Notably, these results also match the assays from bulk samples pulled from nearby outcrops showing remarkable total heavy-mineral contents above 30 per cent and similar rare earth numbers.


The company has already punched in four holes across two mineralised zones at Orión and has two more in progress. Each site was pegged from earlier radiometric highs and bulk-sample clues - and so far, the drill bit is proving those early signals were right on the money.


In zone one, three holes, drilled over 1.7 kilometres of strike, have all hit the same three to five metre section of mineral-packed laminated quartzite at varying depths. Meanwhile in zone three, a single step-out hole to the northwest intersected similar rocks, hinting at a huge mineralised structure potentially stretching for more than 9.5 kilometres.


The company is now fast-tracking assays, with batches expected every few weeks as it tightens the geological model over the system.
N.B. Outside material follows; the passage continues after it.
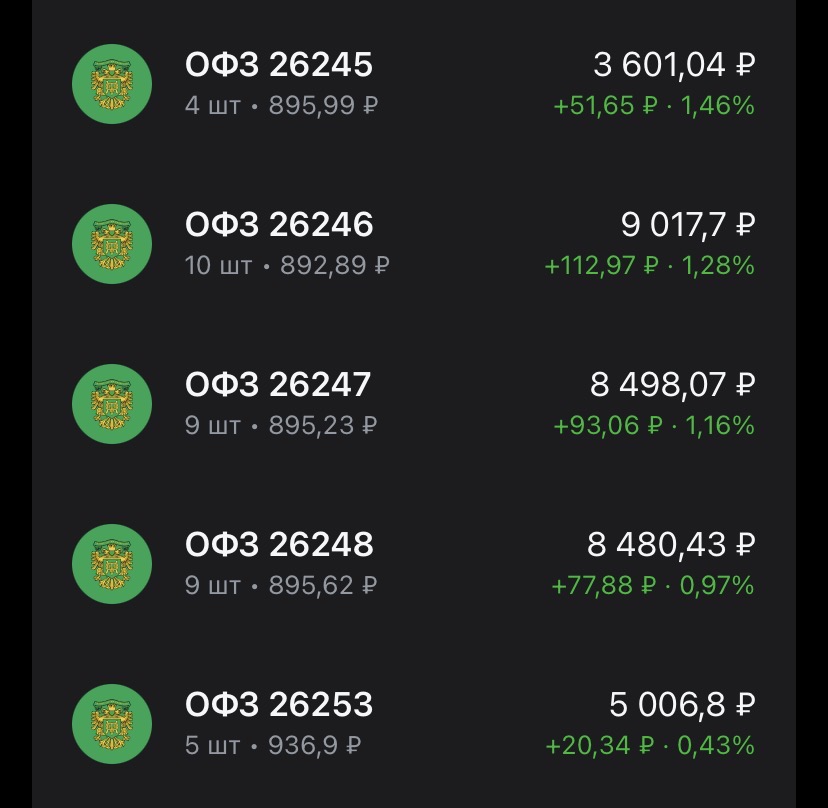
Task: Select the ОФЗ 26247 bond name
Action: [278, 385]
Early signs point to the mineralised layers holding their shape and grade from hole to hole – exactly the kind of consistency needed to turn Orión into a long-life, multi-commodity development.


Notably, these first results will have sharpened Osmond’s early view that its flagship project could deliver a rare triple play, with the potential to produce not one, but three distinct saleable mineral products.
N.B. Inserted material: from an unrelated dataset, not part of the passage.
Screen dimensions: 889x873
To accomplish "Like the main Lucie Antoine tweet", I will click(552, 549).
For Osmond, this new discovery could not have come at a more opportune moment. China’s export bans have lit a fire under Europe’s push for homegrown critical minerals, creating a powerful regulatory tailwind and a wave of funding opportunities that Osmond looks ready to tap. Titanium, zircon and rare earths all sit high on the bloc’s priority lists.


Under its new Critical Raw Materials Act, Brussels wants 10 per cent of its minerals mined at home, 40 per cent processed locally, 25 per cent recycled and no more than 65 per cent sourced from any single non-EU supplier.


With a maiden resource, flow sheet and scoping study all slated for the first half of 2026, and two rigs steadily carving through the Spanish quartzites, the project’s momentum is building up a head of steam.


And if the assays from the remaining holes fall anywhere near the levels seen so far, Orión could emerge as one of the most strategically aligned new discoveries - a rare placer-style system packed with titanium, zircon and magnet metals that power turbines, solar arrays and next-generation defence technologies - sitting in the heart of Europe.